Data for analysis:
::::::::::
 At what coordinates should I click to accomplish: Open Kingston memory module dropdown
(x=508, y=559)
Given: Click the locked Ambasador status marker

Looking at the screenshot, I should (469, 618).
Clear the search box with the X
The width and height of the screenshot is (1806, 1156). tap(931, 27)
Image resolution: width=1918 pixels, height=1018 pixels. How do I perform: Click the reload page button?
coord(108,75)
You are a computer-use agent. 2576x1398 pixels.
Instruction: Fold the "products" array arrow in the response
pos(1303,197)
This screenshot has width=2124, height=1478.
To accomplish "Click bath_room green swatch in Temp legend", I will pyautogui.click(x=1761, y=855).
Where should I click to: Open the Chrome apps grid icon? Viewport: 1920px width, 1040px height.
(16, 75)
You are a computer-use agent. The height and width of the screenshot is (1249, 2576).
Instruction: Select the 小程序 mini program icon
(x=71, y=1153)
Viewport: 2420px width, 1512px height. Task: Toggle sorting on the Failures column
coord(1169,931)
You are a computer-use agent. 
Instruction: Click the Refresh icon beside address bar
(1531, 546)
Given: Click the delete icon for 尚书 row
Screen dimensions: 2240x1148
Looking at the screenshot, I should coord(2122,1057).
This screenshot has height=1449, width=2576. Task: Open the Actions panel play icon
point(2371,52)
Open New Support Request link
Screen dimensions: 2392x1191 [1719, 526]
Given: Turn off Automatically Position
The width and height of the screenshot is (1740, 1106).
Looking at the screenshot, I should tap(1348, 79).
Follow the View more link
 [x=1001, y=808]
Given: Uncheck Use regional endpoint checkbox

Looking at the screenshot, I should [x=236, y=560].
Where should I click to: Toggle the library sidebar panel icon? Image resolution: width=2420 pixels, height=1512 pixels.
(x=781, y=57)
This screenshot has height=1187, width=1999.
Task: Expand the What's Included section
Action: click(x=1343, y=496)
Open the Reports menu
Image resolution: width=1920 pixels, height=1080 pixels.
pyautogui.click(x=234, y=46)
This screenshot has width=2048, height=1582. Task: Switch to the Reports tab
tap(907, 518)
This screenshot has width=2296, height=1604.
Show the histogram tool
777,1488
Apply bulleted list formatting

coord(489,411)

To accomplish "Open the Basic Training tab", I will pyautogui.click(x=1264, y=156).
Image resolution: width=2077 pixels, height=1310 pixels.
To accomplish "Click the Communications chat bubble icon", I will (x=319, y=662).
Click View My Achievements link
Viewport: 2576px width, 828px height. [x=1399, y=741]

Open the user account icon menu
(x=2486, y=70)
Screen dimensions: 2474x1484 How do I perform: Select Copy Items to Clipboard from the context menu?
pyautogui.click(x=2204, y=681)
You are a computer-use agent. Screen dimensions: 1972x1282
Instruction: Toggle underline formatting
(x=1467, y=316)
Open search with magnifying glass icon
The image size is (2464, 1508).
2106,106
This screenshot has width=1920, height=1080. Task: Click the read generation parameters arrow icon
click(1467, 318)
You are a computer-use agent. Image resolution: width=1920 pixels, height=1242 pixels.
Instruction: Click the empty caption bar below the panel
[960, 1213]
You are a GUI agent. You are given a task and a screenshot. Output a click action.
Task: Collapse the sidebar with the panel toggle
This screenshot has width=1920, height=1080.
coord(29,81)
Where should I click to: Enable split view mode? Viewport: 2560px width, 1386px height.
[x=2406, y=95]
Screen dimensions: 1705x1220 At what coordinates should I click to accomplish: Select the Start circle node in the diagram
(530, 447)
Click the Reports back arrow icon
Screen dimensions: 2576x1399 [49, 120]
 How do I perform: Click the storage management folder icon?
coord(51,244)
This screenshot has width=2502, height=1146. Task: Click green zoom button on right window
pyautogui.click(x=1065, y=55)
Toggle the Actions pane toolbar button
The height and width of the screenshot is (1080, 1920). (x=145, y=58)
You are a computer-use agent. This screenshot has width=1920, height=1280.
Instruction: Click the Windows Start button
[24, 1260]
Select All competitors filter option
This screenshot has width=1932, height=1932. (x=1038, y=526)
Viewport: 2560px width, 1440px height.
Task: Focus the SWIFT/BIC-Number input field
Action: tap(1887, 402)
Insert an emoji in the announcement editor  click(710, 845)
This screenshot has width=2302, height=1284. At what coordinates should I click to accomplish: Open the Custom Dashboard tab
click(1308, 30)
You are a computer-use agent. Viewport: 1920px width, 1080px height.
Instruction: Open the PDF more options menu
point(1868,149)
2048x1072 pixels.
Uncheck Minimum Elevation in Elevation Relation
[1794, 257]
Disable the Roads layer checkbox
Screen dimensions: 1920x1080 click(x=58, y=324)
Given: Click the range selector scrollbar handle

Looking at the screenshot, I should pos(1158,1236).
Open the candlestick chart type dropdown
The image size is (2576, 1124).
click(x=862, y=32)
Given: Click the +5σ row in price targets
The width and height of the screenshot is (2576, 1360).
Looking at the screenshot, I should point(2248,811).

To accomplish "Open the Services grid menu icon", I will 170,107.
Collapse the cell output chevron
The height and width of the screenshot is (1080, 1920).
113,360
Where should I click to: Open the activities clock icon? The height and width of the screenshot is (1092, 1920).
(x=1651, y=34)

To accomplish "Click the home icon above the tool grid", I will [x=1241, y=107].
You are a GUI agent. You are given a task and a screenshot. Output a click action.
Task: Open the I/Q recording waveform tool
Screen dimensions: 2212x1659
::::::::::
Exercise objective:
Once the records are read, print each of them exactly as written.

Response below:
 At what coordinates should I click to accomplish: Open Kingston memory module dropdown
(x=508, y=559)
Given: Click the locked Ambasador status marker

Looking at the screenshot, I should (469, 618).
Clear the search box with the X
The width and height of the screenshot is (1806, 1156). tap(931, 27)
Image resolution: width=1918 pixels, height=1018 pixels. How do I perform: Click the reload page button?
coord(108,75)
You are a computer-use agent. 2576x1398 pixels.
Instruction: Fold the "products" array arrow in the response
pos(1303,197)
This screenshot has width=2124, height=1478.
To accomplish "Click bath_room green swatch in Temp legend", I will pyautogui.click(x=1761, y=855).
Where should I click to: Open the Chrome apps grid icon? Viewport: 1920px width, 1040px height.
(16, 75)
You are a computer-use agent. The height and width of the screenshot is (1249, 2576).
Instruction: Select the 小程序 mini program icon
(x=71, y=1153)
Viewport: 2420px width, 1512px height. Task: Toggle sorting on the Failures column
coord(1169,931)
You are a computer-use agent. 
Instruction: Click the Refresh icon beside address bar
(1531, 546)
Given: Click the delete icon for 尚书 row
Screen dimensions: 2240x1148
Looking at the screenshot, I should coord(2122,1057).
This screenshot has height=1449, width=2576. Task: Open the Actions panel play icon
point(2371,52)
Open New Support Request link
Screen dimensions: 2392x1191 [1719, 526]
Given: Turn off Automatically Position
The width and height of the screenshot is (1740, 1106).
Looking at the screenshot, I should tap(1348, 79).
Follow the View more link
 [x=1001, y=808]
Given: Uncheck Use regional endpoint checkbox

Looking at the screenshot, I should [x=236, y=560].
Where should I click to: Toggle the library sidebar panel icon? Image resolution: width=2420 pixels, height=1512 pixels.
(x=781, y=57)
This screenshot has height=1187, width=1999.
Task: Expand the What's Included section
Action: click(x=1343, y=496)
Open the Reports menu
Image resolution: width=1920 pixels, height=1080 pixels.
pyautogui.click(x=234, y=46)
This screenshot has width=2048, height=1582. Task: Switch to the Reports tab
tap(907, 518)
This screenshot has width=2296, height=1604.
Show the histogram tool
777,1488
Apply bulleted list formatting

coord(489,411)

To accomplish "Open the Basic Training tab", I will pyautogui.click(x=1264, y=156).
Image resolution: width=2077 pixels, height=1310 pixels.
To accomplish "Click the Communications chat bubble icon", I will (x=319, y=662).
Click View My Achievements link
Viewport: 2576px width, 828px height. [x=1399, y=741]

Open the user account icon menu
(x=2486, y=70)
Screen dimensions: 2474x1484 How do I perform: Select Copy Items to Clipboard from the context menu?
pyautogui.click(x=2204, y=681)
You are a computer-use agent. Screen dimensions: 1972x1282
Instruction: Toggle underline formatting
(x=1467, y=316)
Open search with magnifying glass icon
The image size is (2464, 1508).
2106,106
This screenshot has width=1920, height=1080. Task: Click the read generation parameters arrow icon
click(1467, 318)
You are a computer-use agent. Image resolution: width=1920 pixels, height=1242 pixels.
Instruction: Click the empty caption bar below the panel
[960, 1213]
You are a GUI agent. You are given a task and a screenshot. Output a click action.
Task: Collapse the sidebar with the panel toggle
This screenshot has width=1920, height=1080.
coord(29,81)
Where should I click to: Enable split view mode? Viewport: 2560px width, 1386px height.
[x=2406, y=95]
Screen dimensions: 1705x1220 At what coordinates should I click to accomplish: Select the Start circle node in the diagram
(530, 447)
Click the Reports back arrow icon
Screen dimensions: 2576x1399 [49, 120]
 How do I perform: Click the storage management folder icon?
coord(51,244)
This screenshot has width=2502, height=1146. Task: Click green zoom button on right window
pyautogui.click(x=1065, y=55)
Toggle the Actions pane toolbar button
The height and width of the screenshot is (1080, 1920). (x=145, y=58)
You are a computer-use agent. This screenshot has width=1920, height=1280.
Instruction: Click the Windows Start button
[24, 1260]
Select All competitors filter option
This screenshot has width=1932, height=1932. (x=1038, y=526)
Viewport: 2560px width, 1440px height.
Task: Focus the SWIFT/BIC-Number input field
Action: tap(1887, 402)
Insert an emoji in the announcement editor  click(710, 845)
This screenshot has width=2302, height=1284. At what coordinates should I click to accomplish: Open the Custom Dashboard tab
click(1308, 30)
You are a computer-use agent. Viewport: 1920px width, 1080px height.
Instruction: Open the PDF more options menu
point(1868,149)
2048x1072 pixels.
Uncheck Minimum Elevation in Elevation Relation
[1794, 257]
Disable the Roads layer checkbox
Screen dimensions: 1920x1080 click(x=58, y=324)
Given: Click the range selector scrollbar handle

Looking at the screenshot, I should pos(1158,1236).
Open the candlestick chart type dropdown
The image size is (2576, 1124).
click(x=862, y=32)
Given: Click the +5σ row in price targets
The width and height of the screenshot is (2576, 1360).
Looking at the screenshot, I should point(2248,811).

To accomplish "Open the Services grid menu icon", I will 170,107.
Collapse the cell output chevron
The height and width of the screenshot is (1080, 1920).
113,360
Where should I click to: Open the activities clock icon? The height and width of the screenshot is (1092, 1920).
(x=1651, y=34)

To accomplish "Click the home icon above the tool grid", I will [x=1241, y=107].
You are a GUI agent. You are given a task and a screenshot. Output a click action.
Task: Open the I/Q recording waveform tool
Screen dimensions: 2212x1659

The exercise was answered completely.